También intervino en la investigación de un clan familiar de Salta que operó desde 2011 organizando envíos de hasta 100 kilos de cocaína adquirida en Bolivia hacia distintas provincias. La causa incluyó lavado de activos. El Tribunal Oral Federal N°2 de Salta condenó a seis integrantes a penas de hasta 13 años de prisión. En esa misma órbita geográfica, Álvarez actuó como auxiliar fiscal en la imputación del empresario boliviano Jorge Adalid Granier Ruiz, procesado por haber organizado el transporte en avioneta de 389 kilos de cocaína que ingresó al país y fue resguardado en una finca de Ibarlucea, en la provincia de Santa Fe, antes de ser distribuido hacia grupos criminales de Rosario.
El perfil se completa con una causa en el Bajo Flores porteño: junto al fiscal federal Eduardo Taiano, Álvarez pidió prisión perpetua para dos integrantes de una organización narcocriminal que operaba en el ex barrio 1-11-14 y asesinaron a un rival en una disputa territorial por el control de la venta de drogas en la zona.
El nombramiento formal de Álvarez al frente de la UIF no es inmediato. El proceso administrativo requiere la publicación de una resolución en el Boletín Oficial, la presentación de declaraciones juradas del candidato, un período para recibir adhesiones y objeciones, y recién entonces la designación oficial.
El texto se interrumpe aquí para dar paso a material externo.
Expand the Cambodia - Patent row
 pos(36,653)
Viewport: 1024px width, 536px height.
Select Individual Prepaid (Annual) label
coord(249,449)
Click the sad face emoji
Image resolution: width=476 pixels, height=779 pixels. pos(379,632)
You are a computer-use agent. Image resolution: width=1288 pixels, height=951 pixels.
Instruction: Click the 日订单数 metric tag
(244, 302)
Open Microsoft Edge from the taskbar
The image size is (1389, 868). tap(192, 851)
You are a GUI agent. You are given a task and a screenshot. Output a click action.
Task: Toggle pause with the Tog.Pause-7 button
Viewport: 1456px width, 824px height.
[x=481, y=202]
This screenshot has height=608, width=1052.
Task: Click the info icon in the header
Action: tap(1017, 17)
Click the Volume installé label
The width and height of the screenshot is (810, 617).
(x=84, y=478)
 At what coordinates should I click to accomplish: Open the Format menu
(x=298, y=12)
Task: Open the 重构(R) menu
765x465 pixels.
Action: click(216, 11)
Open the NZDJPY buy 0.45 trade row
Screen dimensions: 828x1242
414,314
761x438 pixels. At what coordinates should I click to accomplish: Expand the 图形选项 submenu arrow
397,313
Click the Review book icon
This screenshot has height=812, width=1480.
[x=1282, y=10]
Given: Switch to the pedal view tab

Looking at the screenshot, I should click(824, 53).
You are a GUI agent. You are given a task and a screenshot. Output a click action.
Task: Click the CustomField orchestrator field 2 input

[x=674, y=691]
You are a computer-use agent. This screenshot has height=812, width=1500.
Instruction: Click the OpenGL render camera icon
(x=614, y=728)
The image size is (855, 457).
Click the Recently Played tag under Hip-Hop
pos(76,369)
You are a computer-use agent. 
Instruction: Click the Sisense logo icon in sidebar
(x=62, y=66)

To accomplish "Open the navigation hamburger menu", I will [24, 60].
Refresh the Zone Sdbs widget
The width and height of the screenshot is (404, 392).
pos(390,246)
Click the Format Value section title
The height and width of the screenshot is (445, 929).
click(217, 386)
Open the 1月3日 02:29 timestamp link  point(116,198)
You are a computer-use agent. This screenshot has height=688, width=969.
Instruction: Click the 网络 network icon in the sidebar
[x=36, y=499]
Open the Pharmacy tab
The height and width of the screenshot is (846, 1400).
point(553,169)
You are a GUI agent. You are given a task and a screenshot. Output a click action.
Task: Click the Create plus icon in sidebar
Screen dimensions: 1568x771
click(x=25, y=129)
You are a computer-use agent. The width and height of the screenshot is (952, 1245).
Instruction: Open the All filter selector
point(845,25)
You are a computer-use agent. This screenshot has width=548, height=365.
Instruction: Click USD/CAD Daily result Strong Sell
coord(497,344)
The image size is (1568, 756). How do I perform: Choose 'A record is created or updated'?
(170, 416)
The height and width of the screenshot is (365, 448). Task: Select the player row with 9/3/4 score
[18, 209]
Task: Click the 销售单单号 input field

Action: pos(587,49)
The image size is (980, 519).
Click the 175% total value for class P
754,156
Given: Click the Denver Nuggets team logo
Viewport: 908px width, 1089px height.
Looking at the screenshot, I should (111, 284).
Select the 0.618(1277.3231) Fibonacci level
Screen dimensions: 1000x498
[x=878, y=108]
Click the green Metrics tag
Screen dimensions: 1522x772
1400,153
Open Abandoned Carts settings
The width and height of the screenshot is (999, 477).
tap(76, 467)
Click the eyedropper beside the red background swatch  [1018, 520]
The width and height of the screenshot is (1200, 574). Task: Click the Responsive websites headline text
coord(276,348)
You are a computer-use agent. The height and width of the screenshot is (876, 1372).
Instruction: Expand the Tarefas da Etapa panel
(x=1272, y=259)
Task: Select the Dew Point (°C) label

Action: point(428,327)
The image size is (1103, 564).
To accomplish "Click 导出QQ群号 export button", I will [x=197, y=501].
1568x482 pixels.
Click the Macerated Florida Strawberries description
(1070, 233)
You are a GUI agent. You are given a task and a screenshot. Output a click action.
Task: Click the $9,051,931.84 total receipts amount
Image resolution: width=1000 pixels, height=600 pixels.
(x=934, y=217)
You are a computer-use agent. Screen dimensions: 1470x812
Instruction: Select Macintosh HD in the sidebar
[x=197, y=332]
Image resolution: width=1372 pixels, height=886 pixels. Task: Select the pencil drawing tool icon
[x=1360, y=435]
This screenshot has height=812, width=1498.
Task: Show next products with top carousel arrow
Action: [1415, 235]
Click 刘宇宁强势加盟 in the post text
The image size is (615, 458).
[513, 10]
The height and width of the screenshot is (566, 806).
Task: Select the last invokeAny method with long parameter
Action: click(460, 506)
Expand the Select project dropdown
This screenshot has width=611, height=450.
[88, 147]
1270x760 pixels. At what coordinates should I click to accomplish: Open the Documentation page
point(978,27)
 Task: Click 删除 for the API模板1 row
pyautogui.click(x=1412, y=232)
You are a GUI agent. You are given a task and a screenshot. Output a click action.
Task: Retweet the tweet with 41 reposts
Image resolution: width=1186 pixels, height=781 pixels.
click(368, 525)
El propio ministro Mahiques reconoció que los tiempos pueden demorarse varios meses.
La UIF que recibirá Álvarez no atraviesa un momento sencillo. El organismo está acéfalo desde la salida de Paul Starc, a comienzos de año, y pasó fugazmente por Gaspari antes del nuevo cambio. Además, enfrenta una evaluación del Grupo de Acción Financiera Internacional (GAFI) y está en el centro de la disputa del gobierno con la Asociación del Fútbol Argentino, tras los intentos de la IGJ de supervisar las finanzas de la entidad. Para esa tarea —monitorear flujos financieros opacos, estructuras de lavado, conexiones entre el crimen organizado y el sistema bancario— Mahiques eligió a alguien que conoce la cocina de las organizaciones narcocriminales desde adentro de las causas.